Nice, if I get a tail it's going to be exactly the one I saw in my hallucination yesterday, it was quite large. (As you can imagine, it was a dragons tail after all) But damn it just felt right!


----------



## mangomango (Oct 26, 2020)

DergenTheDragon said:


> Nice, if I get a tail it's going to be exactly the one I saw in my hallucination yesterday, it was quite large. (As you can imagine, it was a dragons tail after all) But damn it just felt right!


If you were going to make anything, a tail is definitely the easiest! I pumped out the cheetah tail in one weekend, all handsewing. All you have to do is make a pattern of what you want the tail to look like from the side, then draw and cut out the markings, cut the fabric out with the paper stencils and some seam allowance. Then, sew and stuff!


----------



## DergenTheDragon (Oct 26, 2020)

mangomango said:


> If you were going to make anything, a tail is definitely the easiest! I pumped out the cheetah tail in one weekend, all handsewing. All you have to do is make a pattern of what you want the tail to look like from the side, then draw and cut out the markings, cut the fabric out with the paper stencils and some seam allowance. Then, sew and stuff!


It's been sew long (hah get it?) Since I've done anything with textiles. All this talk of tails is making me tingly. I really need to feel that again, it was so real, yet a complete fabrication of my psyche. God I want that to happen again


----------



## mangomango (Oct 26, 2020)

DergenTheDragon said:


> It's been sew long (hah get it?) Since I've done anything with textiles. All this talk of tails is making me tingly. I really need to feel that again, it was so real, yet a complete fabrication of my psyche. God I want that to happen again


I've had a few dreams like that, and it's always so disappointing when I have to wake up. (and yes, the pun is good). If you don't really feel like sewing, that's perfectly fine, but I wouldn't let the fact that you haven't done it in a while stop you!


----------



## DergenTheDragon (Oct 26, 2020)

mangomango said:


> I've had a few dreams like that, and it's always so disappointing when I have to wake up. (and yes, the pun is good). If you don't really feel like sewing, that's perfectly fine, but I wouldn't let the fact that you haven't done it in a while stop you!


See most people do have dreams like that, but I had mine while I was completely awake, aware and conscious. Was just walking and suddenly felt something weighing me down a bit in the tail region, then my brain basically flashed up a third person camera of me walking in that exact location in that exact time, with Dergens tail! Then I could feel it swaying for about 10 seconds as I walked.
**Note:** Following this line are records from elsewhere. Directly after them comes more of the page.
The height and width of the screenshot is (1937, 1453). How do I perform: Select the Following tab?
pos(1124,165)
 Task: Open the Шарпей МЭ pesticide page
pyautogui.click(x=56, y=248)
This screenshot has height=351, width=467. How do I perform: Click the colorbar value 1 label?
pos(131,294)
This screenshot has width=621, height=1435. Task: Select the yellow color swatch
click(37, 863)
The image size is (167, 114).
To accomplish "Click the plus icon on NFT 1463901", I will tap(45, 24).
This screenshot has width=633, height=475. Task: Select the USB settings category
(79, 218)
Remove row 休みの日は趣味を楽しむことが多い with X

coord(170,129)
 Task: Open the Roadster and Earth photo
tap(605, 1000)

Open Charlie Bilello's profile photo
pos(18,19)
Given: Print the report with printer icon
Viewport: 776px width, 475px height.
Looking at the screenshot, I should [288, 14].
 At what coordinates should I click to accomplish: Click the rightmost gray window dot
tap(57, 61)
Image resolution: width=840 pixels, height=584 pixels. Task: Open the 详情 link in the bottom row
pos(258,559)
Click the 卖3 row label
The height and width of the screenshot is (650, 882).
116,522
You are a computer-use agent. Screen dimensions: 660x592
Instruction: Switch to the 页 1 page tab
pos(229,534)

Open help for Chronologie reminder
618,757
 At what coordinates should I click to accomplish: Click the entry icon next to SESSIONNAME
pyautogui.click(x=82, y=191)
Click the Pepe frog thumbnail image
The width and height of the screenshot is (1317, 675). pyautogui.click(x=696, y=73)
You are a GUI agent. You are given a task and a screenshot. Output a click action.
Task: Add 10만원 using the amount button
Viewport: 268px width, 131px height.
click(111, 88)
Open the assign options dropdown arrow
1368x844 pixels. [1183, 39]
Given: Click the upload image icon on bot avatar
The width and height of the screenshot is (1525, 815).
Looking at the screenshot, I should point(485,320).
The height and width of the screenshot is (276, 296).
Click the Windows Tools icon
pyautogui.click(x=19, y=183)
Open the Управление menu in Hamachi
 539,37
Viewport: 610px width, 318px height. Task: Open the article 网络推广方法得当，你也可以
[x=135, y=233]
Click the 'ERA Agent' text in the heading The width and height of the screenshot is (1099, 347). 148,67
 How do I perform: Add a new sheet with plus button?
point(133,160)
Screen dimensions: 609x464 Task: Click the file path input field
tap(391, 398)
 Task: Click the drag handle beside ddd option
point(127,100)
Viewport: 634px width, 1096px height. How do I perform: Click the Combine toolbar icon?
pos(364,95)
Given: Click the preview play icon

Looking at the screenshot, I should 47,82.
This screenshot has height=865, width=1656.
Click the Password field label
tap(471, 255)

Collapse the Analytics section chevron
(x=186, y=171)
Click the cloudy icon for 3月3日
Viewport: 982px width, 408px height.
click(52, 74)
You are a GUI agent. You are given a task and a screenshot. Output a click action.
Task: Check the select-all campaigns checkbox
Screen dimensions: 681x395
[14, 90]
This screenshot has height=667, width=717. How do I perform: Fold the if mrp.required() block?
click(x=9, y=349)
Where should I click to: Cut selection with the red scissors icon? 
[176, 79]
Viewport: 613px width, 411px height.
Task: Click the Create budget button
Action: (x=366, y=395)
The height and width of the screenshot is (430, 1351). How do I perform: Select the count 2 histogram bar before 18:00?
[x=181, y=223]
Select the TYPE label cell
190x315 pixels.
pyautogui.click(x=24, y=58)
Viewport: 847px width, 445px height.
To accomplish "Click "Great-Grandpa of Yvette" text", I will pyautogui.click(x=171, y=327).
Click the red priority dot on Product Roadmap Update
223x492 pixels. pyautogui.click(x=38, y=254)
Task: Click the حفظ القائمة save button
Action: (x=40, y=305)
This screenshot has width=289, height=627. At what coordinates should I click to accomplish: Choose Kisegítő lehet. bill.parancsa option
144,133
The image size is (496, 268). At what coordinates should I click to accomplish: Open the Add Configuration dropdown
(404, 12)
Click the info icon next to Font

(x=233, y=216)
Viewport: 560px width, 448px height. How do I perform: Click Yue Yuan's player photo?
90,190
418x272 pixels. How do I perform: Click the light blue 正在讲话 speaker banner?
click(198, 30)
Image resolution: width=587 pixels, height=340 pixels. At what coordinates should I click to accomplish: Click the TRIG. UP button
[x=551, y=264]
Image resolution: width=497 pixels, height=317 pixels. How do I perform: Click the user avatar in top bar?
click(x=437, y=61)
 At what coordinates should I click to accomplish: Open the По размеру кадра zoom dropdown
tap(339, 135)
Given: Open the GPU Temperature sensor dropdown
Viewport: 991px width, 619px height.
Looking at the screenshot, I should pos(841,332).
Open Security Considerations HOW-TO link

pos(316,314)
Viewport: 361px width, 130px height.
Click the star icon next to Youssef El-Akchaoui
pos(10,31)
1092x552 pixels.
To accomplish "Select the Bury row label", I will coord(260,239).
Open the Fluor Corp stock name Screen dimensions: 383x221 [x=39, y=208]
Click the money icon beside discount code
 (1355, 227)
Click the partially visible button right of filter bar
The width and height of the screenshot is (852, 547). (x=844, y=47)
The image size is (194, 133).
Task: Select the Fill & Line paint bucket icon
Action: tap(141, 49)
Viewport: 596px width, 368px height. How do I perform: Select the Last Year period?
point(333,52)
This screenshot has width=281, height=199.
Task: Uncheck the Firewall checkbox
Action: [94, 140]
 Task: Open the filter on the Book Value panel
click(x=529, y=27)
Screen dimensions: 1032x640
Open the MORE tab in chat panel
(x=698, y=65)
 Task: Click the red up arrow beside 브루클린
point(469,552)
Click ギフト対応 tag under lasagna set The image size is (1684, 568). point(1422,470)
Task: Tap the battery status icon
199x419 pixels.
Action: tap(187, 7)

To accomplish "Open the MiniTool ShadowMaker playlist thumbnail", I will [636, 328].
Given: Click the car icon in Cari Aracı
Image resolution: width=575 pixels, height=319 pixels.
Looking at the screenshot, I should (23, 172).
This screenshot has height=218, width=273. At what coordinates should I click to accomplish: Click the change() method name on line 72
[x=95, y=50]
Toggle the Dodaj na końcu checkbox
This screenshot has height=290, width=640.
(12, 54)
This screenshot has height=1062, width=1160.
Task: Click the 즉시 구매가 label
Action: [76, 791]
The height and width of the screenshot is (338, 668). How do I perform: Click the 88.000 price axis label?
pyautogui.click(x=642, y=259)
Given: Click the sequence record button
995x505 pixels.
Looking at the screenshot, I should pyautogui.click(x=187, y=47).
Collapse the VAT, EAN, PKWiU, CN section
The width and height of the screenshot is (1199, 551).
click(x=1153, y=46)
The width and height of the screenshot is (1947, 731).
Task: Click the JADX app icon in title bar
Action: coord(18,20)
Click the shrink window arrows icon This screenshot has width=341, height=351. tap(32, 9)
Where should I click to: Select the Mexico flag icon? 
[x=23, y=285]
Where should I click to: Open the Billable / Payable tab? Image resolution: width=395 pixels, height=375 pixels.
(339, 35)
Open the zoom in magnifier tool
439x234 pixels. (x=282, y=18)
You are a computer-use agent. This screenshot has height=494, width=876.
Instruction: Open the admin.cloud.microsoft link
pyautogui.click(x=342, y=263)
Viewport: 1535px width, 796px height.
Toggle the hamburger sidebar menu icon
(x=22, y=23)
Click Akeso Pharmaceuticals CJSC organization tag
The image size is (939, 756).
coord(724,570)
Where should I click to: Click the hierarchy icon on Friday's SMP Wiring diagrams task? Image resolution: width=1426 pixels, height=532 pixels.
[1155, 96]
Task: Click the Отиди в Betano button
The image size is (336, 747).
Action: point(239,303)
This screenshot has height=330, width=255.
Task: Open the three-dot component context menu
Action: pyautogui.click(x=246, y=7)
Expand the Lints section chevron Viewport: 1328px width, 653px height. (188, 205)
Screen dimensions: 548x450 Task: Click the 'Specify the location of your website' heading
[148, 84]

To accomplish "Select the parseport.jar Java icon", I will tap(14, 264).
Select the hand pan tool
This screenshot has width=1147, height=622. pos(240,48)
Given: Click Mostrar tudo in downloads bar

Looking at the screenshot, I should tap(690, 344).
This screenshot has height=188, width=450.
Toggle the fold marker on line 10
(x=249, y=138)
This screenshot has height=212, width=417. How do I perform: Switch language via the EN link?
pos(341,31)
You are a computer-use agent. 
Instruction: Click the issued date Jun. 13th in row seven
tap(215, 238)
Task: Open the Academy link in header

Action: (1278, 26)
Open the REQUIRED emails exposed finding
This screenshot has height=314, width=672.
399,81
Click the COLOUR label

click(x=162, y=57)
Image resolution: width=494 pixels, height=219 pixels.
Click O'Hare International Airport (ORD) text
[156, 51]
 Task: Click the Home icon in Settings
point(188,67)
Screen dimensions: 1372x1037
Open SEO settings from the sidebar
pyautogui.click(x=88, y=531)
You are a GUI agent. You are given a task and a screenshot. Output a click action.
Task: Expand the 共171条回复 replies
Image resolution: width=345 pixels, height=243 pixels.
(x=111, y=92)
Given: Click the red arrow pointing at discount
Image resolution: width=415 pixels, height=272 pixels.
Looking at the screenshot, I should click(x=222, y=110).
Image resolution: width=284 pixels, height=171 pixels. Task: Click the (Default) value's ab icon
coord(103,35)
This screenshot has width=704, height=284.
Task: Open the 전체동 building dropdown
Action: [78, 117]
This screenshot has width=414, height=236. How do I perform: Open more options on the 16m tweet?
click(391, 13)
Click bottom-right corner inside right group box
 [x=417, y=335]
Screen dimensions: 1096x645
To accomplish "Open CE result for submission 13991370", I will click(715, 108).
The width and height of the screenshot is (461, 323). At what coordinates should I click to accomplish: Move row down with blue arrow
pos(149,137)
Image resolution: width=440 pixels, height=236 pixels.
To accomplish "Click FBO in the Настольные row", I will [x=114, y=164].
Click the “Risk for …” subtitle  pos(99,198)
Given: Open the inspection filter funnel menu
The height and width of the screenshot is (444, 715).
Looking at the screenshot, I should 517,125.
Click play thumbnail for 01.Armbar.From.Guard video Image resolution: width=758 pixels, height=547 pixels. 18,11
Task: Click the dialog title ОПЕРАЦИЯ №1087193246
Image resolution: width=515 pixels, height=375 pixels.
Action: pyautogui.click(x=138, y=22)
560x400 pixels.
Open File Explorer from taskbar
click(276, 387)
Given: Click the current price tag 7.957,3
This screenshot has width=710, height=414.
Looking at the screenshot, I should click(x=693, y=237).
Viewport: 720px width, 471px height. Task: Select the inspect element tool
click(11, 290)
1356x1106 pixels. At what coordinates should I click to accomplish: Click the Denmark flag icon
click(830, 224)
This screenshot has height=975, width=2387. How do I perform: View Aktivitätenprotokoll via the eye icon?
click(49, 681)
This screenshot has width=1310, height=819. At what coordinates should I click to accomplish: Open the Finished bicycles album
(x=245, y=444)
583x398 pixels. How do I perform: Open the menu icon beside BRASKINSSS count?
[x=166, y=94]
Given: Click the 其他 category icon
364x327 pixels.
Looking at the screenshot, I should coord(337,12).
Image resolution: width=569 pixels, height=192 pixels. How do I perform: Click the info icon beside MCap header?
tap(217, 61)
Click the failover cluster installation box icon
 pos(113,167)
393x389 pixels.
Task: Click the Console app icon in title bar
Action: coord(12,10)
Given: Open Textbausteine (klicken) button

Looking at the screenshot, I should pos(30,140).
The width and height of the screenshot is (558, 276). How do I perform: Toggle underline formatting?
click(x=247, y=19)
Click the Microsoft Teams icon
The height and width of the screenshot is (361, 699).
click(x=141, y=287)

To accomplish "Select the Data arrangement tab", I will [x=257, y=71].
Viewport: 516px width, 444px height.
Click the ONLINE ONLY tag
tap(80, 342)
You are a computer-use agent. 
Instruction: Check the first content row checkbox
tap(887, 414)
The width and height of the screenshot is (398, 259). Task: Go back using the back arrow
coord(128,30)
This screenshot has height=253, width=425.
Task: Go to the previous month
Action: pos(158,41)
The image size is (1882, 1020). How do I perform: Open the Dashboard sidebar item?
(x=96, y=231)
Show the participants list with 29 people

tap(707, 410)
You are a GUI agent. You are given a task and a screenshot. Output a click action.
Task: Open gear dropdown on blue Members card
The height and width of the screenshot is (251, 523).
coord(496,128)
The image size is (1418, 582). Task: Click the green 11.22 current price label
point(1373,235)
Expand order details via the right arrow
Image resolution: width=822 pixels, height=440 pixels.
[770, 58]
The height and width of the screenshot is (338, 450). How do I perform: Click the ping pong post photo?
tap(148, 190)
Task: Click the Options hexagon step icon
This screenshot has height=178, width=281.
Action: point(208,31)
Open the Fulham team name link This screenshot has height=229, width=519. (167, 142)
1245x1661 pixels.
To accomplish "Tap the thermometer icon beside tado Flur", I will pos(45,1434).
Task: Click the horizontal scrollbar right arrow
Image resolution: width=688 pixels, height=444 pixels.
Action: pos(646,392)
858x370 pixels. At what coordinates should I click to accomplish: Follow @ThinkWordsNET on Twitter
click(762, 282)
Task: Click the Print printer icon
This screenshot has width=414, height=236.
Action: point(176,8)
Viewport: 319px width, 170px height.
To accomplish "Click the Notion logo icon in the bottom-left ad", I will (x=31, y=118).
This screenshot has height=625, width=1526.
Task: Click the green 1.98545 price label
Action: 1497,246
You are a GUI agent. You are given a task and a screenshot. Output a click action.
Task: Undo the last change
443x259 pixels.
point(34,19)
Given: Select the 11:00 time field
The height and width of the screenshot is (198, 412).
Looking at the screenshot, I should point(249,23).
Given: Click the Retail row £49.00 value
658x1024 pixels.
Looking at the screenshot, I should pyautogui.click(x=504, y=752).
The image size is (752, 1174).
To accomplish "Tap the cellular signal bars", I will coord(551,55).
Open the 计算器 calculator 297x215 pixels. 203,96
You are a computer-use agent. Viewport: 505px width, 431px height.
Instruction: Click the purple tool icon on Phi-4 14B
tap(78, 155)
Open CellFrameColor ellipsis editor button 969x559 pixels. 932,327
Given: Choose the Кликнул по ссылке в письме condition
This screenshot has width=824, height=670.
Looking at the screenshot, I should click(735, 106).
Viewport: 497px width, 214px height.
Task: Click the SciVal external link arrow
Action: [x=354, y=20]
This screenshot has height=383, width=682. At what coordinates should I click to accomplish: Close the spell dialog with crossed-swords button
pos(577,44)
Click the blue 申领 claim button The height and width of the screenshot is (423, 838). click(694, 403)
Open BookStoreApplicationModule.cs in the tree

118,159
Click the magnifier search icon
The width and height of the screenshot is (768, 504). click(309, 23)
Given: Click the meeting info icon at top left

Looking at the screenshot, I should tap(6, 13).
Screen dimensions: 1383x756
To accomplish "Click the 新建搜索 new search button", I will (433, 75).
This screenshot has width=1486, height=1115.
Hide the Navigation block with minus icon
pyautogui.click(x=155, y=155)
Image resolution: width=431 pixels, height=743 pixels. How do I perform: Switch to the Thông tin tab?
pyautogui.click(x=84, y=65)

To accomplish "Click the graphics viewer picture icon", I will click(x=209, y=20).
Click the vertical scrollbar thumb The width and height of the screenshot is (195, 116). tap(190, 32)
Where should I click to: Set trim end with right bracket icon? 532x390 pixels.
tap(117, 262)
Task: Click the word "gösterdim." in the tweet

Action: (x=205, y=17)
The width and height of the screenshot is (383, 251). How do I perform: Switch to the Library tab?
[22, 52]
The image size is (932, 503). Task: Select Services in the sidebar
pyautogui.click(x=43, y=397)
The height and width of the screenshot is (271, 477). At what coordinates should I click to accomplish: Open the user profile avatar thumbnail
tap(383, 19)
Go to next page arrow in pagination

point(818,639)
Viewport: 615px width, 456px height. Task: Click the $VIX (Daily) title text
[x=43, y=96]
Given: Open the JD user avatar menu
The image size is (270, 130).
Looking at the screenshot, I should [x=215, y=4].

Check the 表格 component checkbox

Then it was gone, though typing this is making my brain go into overdrive with that Dopamine rush.


----------



## mangomango (Oct 26, 2020)

DergenTheDragon said:


> See most people do have dreams like that, but I had mine while I was completely awake, aware and conscious. Was just walking and suddenly felt something weighing me down a bit in the tail region, then my brain basically flashed up a third person camera of me walking in that exact location in that exact time, with Dergens tail! Then I could feel it swaying for about 10 seconds as I walked. Then it was gone, though typing this is making my brain go into overdrive with that Dopamine rush.


That's pretty cool. I sadly have something called aphantasia, which means I can't visualize pictures in my head. It's honestly part of the reason I do art so much, lol


----------



## DergenTheDragon (Oct 26, 2020)

mangomango said:


> That's pretty cool. I sadly have something called aphantasia, which means I can't visualize pictures in my head. It's honestly part of the reason I do art so much, lol


Oof that sounds bad, that's how I do all my art is visualise what I want in my head then start working towards that. Also, no one has any ideas why I hallucinate so much but it's become such a common occurrence that I quite often have to ask people a question followed by "Or did hallucinate that?"


----------



## mangomango (Oct 26, 2020)

DergenTheDragon said:


> Oof that sounds bad, that's how I do all my art is visualise what I want in my head then start working towards that. Also, no one has any ideas why I hallucinate so much but it's become such a common occurrence that I quite often have to ask people a question followed by "Or did hallucinate that?"


Should we move this to messages so we don't clog up the Costuming section any more?


----------



## DergenTheDragon (Oct 26, 2020)

mangomango said:


> Should we move this to messages so we don't clog up the Costuming section any more?


Good idea I forgot we were still in a public forum xD


----------